** Opening Data shown block **
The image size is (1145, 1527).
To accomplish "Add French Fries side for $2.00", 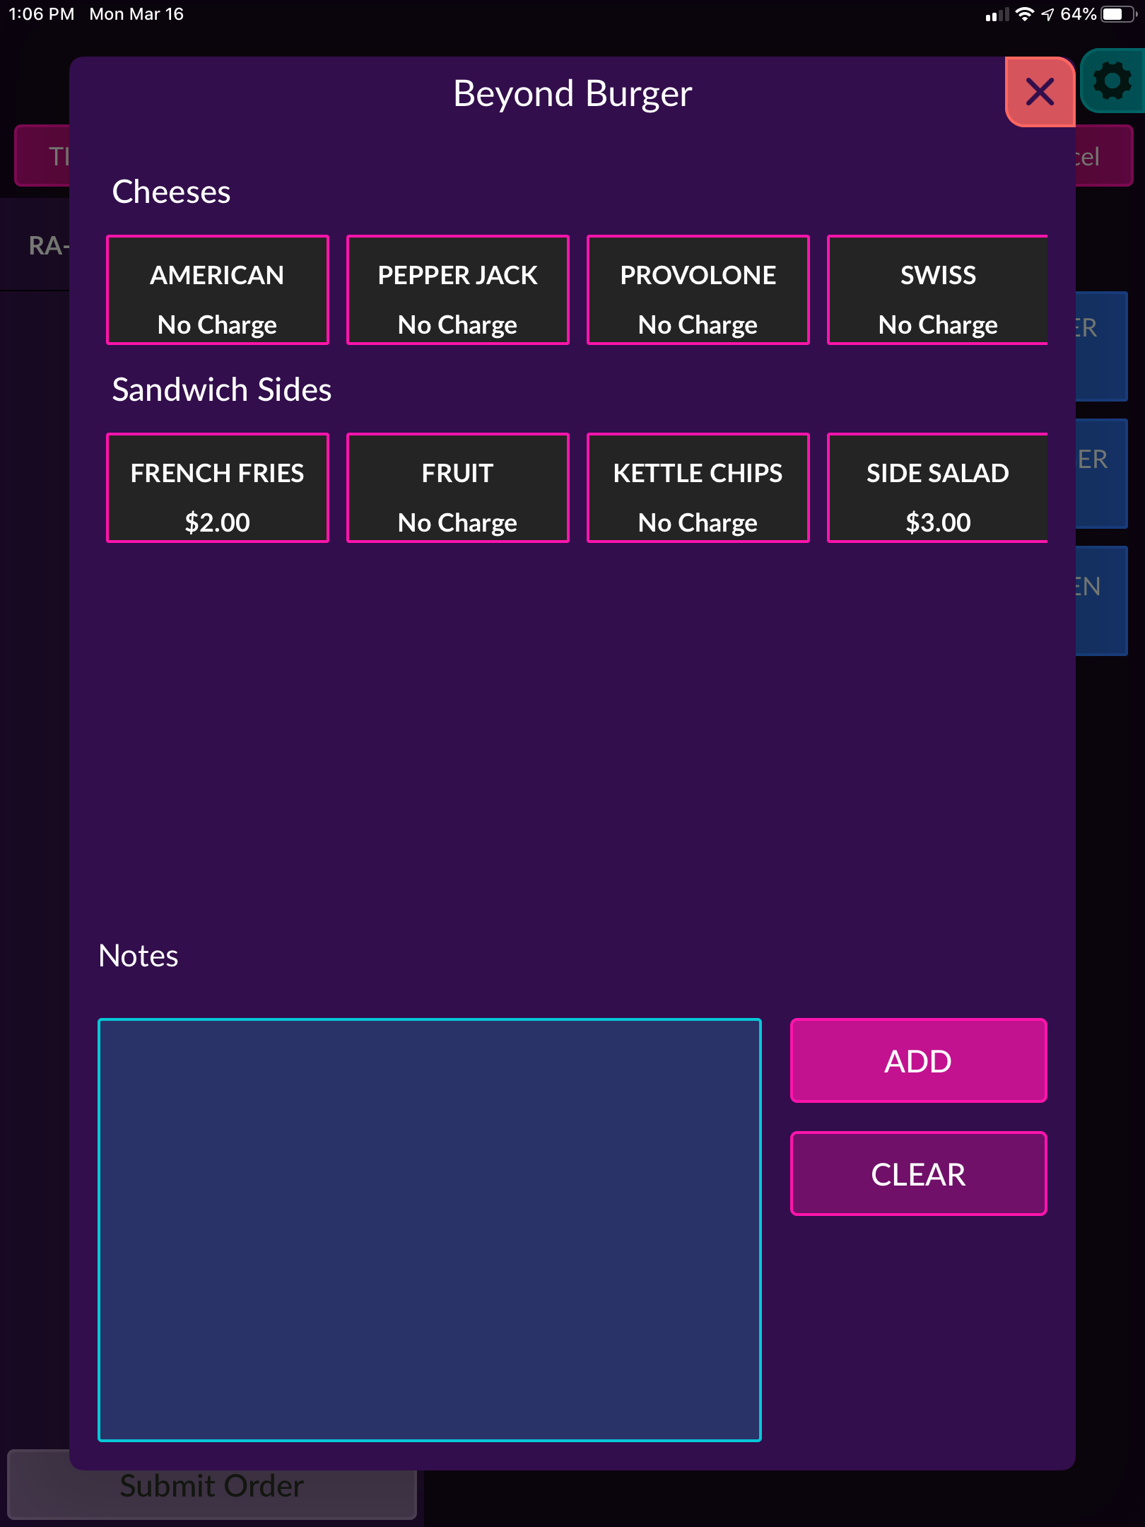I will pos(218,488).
** Closing Data shown block **
** Opening Data shown block **
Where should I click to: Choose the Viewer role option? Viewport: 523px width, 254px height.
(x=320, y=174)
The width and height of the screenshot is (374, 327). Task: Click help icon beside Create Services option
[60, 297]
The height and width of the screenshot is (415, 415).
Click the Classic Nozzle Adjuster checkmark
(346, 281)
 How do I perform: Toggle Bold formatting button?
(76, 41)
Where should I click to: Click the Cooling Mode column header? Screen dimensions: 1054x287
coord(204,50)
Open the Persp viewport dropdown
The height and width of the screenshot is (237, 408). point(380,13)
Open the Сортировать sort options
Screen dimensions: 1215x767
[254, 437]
** Closing Data shown block **
** Opening Data shown block **
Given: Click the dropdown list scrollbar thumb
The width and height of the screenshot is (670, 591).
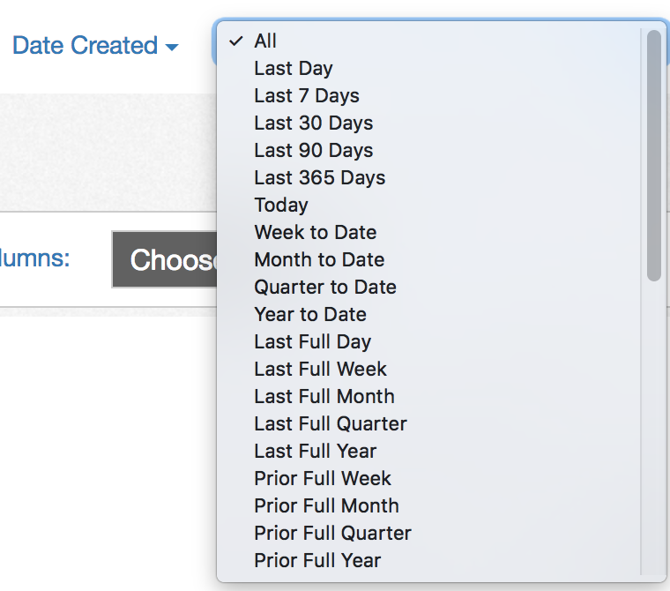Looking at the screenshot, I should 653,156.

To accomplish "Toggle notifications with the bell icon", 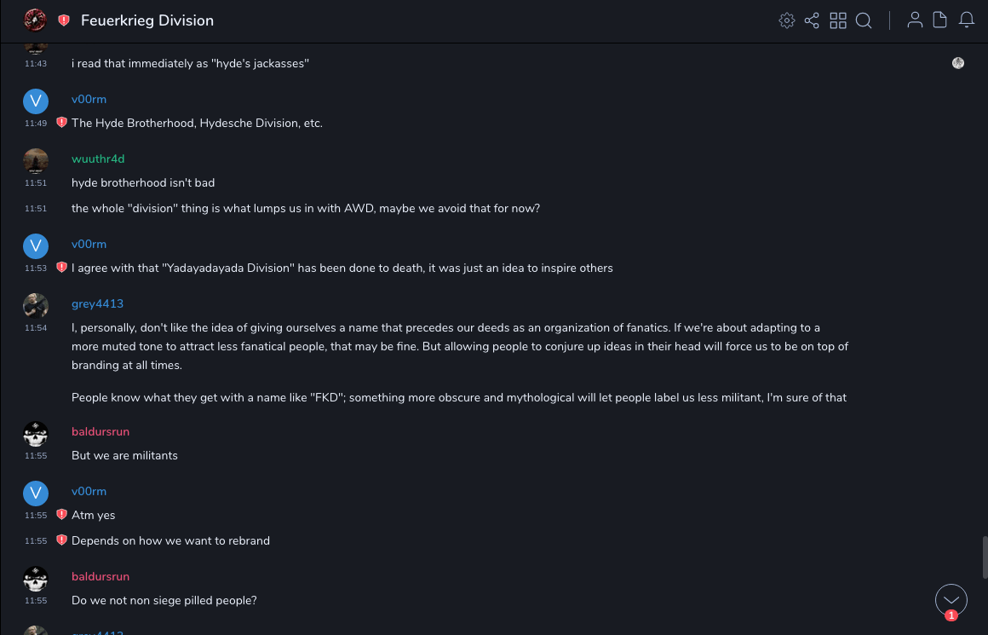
** Closing Data shown block **
About this task: Respond with the exact lines above running from the one containing "The width and height of the screenshot is (670, 591)." to the one containing "notifications with the", both ends kept and no pictures included.

Result:
The width and height of the screenshot is (670, 591).
Looking at the screenshot, I should 653,156.

To accomplish "Toggle notifications with the bell icon", 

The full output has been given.